Collected data
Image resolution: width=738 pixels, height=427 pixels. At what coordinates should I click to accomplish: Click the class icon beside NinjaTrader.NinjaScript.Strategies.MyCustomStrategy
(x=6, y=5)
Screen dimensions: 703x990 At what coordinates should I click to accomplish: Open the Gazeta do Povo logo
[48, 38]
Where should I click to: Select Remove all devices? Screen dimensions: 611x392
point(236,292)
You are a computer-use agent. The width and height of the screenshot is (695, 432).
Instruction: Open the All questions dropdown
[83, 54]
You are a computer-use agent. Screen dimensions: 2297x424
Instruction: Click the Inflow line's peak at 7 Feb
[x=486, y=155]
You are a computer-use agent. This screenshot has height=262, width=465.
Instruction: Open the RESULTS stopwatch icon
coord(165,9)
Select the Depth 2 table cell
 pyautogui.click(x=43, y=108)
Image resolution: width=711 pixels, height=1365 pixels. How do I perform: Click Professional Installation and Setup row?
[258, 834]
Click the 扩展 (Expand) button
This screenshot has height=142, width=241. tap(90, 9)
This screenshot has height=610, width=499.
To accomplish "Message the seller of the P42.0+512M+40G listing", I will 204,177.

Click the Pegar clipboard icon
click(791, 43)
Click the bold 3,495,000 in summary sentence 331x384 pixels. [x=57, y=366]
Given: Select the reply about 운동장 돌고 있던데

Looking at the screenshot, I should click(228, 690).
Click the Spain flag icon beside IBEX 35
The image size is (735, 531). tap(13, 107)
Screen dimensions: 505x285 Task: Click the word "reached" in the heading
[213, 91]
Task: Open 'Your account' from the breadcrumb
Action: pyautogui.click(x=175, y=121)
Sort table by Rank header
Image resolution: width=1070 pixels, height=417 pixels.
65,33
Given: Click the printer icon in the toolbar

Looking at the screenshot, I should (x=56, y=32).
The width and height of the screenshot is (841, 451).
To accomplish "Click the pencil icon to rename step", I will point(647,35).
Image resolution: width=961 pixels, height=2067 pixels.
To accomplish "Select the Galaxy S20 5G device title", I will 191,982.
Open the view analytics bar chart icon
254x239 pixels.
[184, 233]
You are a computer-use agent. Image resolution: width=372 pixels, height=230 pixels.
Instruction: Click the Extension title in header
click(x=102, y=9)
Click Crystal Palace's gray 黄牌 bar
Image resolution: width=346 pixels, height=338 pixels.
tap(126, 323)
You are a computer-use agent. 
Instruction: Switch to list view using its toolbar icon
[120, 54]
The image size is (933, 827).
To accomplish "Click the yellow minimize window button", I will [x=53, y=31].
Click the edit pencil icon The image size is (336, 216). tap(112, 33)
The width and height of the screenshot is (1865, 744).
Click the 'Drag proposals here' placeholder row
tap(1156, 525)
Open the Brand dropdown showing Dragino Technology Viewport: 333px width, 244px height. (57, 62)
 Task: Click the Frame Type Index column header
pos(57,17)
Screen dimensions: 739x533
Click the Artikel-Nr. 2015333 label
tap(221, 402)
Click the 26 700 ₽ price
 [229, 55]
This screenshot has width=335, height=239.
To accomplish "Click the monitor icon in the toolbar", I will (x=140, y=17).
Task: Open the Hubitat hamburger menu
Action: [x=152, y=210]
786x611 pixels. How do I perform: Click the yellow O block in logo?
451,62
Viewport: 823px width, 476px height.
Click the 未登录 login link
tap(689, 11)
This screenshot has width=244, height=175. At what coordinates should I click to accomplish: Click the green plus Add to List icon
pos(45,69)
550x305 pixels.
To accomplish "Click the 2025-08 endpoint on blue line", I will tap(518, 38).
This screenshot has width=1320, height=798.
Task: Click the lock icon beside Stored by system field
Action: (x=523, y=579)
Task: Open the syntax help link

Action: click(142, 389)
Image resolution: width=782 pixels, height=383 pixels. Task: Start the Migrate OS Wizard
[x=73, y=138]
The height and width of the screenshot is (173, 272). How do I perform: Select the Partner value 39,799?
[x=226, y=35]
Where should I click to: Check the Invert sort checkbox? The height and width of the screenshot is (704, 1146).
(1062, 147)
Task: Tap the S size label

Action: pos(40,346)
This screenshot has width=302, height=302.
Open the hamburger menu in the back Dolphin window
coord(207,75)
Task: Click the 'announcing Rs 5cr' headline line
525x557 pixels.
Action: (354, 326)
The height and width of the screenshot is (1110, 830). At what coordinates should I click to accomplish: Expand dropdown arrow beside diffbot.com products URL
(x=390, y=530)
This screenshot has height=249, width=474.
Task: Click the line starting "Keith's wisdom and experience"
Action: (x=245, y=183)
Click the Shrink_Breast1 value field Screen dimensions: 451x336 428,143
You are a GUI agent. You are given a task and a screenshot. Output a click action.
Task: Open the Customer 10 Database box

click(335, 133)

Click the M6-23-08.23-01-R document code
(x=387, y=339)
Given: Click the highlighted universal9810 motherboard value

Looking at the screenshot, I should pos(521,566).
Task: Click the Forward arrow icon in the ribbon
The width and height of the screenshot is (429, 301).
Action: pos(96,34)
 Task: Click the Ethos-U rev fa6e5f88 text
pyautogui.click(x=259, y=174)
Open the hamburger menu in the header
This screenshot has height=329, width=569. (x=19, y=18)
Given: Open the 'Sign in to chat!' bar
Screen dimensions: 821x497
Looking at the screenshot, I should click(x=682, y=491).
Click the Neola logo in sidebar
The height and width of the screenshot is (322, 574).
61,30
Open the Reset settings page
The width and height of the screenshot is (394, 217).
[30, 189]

» What is needed
Search the data for "agent" and list every line in which it occurs.

» Result of the exercise
You are a computer-use agent. The width and height of the screenshot is (695, 432).
You are a computer-use agent. Screen dimensions: 2297x424
You are a computer-use agent. This screenshot has height=262, width=465.
You are a computer-use agent. Image resolution: width=372 pixels, height=230 pixels.
You are a computer-use agent. 
You are a GUI agent. You are given a task and a screenshot. Output a click action.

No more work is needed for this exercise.